2020 7/19 追記
ToulligQCはPythonで書かれたEcole Normale Superieure の生物学研究所(IBENS)のゲノム施設によって開発されたプログラムである。このプログラムは、オックスフォードナノポアのQC分析を専門としている。 さらに、DNA-SeqとともにRNA-Seqにも適応しており、1D squareのランと互換性がある。ToulligQCは部分的に要約ファイルとオックスフォードナノポアのベースコーラーであるAlbacoreによってベースコールプロセス間に生成されるpipieline.logファイルに依存している。ランには、また、単一のFAST5ファイル(フローセルIDと実行日を捉えるため)とAlbacoreが出力したFASTQファイル(シーケンス統計を計算するため)を必要とする。 ToulligQCは、使用されているバーコードを記述するsamplesheet.csvを使用して、バーコードサンプルを考慮に入れることができる。
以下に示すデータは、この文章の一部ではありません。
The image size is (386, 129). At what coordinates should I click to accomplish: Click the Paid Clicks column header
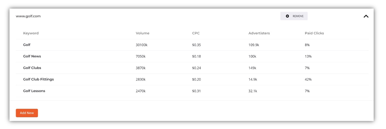(314, 33)
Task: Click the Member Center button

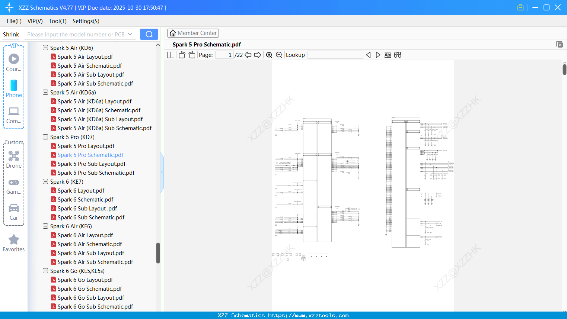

ToulligQCは異なるファイルフォーマットを扱える:gz、tar.gz、bz2、tar.bz2、FASTQとFAST5。 ToulligQCの出力は、一連のグラフ、txt形式の統計ファイル、およびHTMLレポートを作成する。
2021 5/6
2/3 ToulligQC 2 => is fast (few minutes on a laptop) =>supports all versions of Guppy =>can be used with all the @nanopore sequencing devices #MinION #GridION #PrometION => compatible with both 1D and 1D2 chemistries pic.twitter.com/2Zxu9xEJQq
— Génomique ENS (@Genomique_ENS) 2021年5月6日
インストール
依存
- matplotlib
- h5py
- pandas
- seaborn
- numpy
- plotly
本体 Github
conda create -n toulligqc -y
conda activate toulligqc
conda install toulligqc
#pip (ここではcondaの仮想環境に入れる)
conda activate
conda install pip
pip install toulligqc
または
git clone https://github.com/GenomicParisCentre/toulligQC.git
cd toulligqc && python3 setup.py build install
> toulligqc -h
u$ toulligqc -h
usage: toulligqc [-h] [-c FILE] [-n REPORT_NAME] [-f FAST5_SOURCE]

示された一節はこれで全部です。